Note 5 – Going Concern
The Company's financial statements are prepared using accounting principles generally accepted in the United States of America applicable to a going concern which contemplates the realization of assets and liquidation of liabilities in the normal course of business. The Company has not yet established an ongoing source of revenues sufficient to cover its operating costs and allow it to continue as a going concern. The ability of the Company to continue as a going concern is dependent on the Company’s obtaining adequate capital to fund operating losses until it becomes profitable. If the Company is unable to obtain adequate capital, it could be forced to cease operations.
MEDISTAFF CORPORATION
(A Development Stage Enterprise)
Notes to the Financial Statements
For the Years Ended March 31, 2010 and 2009 and the
Period of March 13, 2008 (Inception) to March 31, 2010
Note 5 – Going Concern (continued)
In order to continue as a going concern, the Company will need, among other things, additional capital resources. Management's plans to obtain such resources for the Company include (1) obtaining capital from management and significant stockholders sufficient to meet its minimal operating expenses, and (2) seeking out and completing a merger with an existing operating company. However, management cannot provide any assurances that the Company will be successful in accomplishing any of its plans.

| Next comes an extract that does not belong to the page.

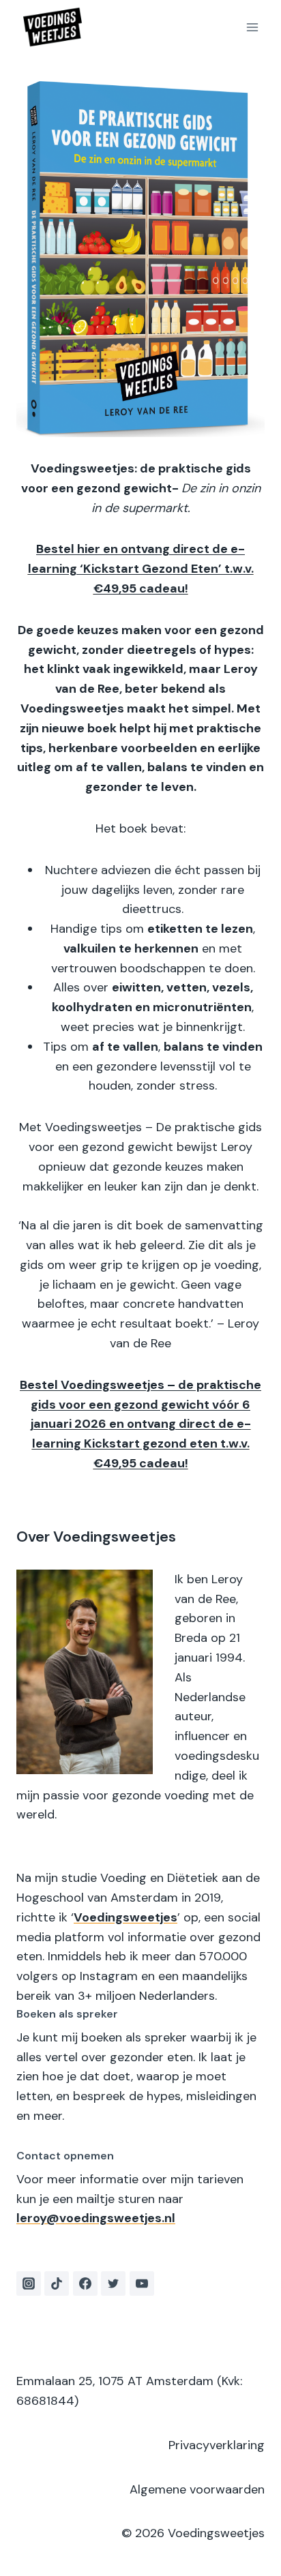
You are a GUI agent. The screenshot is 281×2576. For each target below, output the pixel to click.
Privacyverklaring (216, 2445)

The ability of the Company to continue as a going concern is dependent upon its ability to successfully accomplish the plans described in the preceding paragraph and eventually secure other sources of financing and attain profitable operations. The accompanying financial statements do not include any adjustments that might be necessary if the Company is unable to continue as a going concern.
Note 6 – Subsequent Events
The Company has evaluated subsequent events through the filing date of this document and determined there are no items to disclose.